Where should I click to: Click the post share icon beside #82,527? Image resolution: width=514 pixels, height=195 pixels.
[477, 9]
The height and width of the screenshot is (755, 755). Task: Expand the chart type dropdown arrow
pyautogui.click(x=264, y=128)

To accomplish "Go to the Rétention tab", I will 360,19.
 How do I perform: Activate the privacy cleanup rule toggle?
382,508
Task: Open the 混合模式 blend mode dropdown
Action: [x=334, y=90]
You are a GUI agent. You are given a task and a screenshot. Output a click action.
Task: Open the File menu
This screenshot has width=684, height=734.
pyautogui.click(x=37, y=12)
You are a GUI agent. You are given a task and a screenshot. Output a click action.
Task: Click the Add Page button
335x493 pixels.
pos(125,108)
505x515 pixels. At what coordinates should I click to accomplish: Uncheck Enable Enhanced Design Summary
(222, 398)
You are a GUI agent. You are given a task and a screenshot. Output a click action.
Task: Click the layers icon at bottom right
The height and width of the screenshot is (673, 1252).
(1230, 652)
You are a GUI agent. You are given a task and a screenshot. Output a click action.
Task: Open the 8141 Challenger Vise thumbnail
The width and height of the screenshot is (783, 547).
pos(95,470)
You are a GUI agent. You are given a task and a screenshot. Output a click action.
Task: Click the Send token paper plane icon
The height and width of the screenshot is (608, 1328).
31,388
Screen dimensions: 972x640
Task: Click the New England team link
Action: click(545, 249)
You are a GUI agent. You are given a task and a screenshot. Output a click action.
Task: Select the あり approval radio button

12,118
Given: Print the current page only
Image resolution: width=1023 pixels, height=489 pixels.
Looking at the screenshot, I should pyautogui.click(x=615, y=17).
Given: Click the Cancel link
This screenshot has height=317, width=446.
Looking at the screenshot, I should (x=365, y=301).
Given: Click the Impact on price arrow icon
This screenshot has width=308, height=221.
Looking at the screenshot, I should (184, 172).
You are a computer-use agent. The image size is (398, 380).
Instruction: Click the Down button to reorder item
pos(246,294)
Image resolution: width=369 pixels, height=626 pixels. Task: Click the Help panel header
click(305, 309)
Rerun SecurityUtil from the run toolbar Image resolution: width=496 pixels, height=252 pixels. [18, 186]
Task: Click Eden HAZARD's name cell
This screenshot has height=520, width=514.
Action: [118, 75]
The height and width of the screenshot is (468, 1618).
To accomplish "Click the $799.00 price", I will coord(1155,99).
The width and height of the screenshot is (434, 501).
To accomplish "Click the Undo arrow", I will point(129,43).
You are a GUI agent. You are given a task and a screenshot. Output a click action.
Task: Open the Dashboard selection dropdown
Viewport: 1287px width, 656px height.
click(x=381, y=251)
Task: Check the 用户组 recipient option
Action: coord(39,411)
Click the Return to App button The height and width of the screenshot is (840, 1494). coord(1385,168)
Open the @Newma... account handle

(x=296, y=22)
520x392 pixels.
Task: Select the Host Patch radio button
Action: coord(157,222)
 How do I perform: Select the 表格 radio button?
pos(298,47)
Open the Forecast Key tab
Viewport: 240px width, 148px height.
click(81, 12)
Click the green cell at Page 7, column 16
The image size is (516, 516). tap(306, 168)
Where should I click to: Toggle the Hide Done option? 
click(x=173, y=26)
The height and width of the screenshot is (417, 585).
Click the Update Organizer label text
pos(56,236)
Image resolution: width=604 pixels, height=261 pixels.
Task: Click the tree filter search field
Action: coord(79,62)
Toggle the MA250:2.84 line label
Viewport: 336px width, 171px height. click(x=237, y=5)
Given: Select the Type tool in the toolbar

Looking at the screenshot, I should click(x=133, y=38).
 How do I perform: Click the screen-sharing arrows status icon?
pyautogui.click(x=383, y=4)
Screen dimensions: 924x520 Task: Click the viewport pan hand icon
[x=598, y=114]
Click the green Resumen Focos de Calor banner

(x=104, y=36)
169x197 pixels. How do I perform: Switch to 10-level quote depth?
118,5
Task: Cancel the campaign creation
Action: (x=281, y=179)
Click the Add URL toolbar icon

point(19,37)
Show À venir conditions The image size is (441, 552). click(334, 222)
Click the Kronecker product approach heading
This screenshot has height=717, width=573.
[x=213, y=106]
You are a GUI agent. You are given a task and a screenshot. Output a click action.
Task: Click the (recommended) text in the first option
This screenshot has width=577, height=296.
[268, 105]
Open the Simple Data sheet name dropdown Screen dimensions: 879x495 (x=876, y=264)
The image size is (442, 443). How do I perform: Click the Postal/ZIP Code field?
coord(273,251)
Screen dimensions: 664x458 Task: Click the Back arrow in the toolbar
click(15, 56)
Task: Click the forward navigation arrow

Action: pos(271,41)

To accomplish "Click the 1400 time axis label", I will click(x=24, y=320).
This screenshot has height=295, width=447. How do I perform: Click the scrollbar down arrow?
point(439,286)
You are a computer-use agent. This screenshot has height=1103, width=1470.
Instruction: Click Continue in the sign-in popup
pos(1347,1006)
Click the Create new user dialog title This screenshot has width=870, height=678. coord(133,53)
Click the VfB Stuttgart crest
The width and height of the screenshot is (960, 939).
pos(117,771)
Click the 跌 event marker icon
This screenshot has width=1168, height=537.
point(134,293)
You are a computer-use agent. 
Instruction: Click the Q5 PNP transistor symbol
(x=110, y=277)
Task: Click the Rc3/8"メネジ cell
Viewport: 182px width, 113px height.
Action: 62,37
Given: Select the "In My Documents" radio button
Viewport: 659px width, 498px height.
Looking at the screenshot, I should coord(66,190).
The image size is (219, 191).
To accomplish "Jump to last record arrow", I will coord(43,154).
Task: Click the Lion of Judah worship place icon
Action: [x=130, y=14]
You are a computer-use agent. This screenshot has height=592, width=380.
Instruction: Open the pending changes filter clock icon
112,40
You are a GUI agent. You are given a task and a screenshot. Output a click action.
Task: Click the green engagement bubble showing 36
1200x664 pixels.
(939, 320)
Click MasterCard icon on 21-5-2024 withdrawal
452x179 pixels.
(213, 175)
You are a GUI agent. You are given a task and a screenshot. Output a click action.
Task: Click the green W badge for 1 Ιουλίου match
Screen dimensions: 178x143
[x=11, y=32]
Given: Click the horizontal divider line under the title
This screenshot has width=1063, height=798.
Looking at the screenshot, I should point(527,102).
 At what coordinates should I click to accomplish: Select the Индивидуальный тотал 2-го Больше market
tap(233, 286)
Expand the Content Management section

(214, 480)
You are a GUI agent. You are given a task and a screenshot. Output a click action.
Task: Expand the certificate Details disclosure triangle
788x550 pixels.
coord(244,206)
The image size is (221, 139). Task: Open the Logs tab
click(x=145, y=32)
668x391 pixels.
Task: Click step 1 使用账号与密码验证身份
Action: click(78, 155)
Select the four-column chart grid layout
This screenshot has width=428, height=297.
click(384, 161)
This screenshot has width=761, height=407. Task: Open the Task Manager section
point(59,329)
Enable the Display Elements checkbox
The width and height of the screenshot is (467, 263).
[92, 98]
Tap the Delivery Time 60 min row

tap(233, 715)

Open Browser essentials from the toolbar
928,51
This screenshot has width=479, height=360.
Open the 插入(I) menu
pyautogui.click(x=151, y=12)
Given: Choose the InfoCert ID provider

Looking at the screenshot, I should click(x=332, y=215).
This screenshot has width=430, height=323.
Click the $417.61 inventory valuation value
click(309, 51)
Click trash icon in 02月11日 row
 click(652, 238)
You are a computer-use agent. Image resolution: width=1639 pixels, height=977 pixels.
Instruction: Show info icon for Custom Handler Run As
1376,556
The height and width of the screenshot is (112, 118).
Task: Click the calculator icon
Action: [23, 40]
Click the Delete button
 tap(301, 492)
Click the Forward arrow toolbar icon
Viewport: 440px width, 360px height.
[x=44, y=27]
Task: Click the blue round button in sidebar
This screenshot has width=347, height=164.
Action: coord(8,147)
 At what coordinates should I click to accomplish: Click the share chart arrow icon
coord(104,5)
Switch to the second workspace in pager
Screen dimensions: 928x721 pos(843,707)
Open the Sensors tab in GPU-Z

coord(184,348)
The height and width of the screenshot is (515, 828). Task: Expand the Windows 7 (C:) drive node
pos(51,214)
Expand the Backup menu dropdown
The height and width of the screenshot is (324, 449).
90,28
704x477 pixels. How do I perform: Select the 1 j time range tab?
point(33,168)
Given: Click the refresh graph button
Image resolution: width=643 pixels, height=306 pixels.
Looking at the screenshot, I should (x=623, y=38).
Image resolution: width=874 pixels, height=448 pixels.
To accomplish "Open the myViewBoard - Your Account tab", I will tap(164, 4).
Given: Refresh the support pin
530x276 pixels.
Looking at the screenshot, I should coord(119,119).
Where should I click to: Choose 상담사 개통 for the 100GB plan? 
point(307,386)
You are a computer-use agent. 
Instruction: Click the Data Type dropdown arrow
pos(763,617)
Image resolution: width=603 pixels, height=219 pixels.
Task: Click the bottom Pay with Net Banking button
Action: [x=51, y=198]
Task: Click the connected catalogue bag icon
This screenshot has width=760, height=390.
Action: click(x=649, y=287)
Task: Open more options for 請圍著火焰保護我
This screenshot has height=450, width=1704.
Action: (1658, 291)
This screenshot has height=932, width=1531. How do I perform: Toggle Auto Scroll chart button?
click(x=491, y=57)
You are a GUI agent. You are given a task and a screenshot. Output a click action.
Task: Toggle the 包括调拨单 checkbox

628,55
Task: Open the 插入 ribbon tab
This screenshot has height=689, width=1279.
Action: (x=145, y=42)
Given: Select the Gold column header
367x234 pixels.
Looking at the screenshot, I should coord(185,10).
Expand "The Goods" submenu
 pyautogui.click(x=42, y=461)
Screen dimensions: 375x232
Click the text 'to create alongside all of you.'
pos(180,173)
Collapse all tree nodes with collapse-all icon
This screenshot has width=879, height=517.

## Problem
Show every line above in which the word "name" is found.

## Response below
Task: Click Eden HAZARD's name cell
Open the Simple Data sheet name dropdown Screen dimensions: 879x495 (x=876, y=264)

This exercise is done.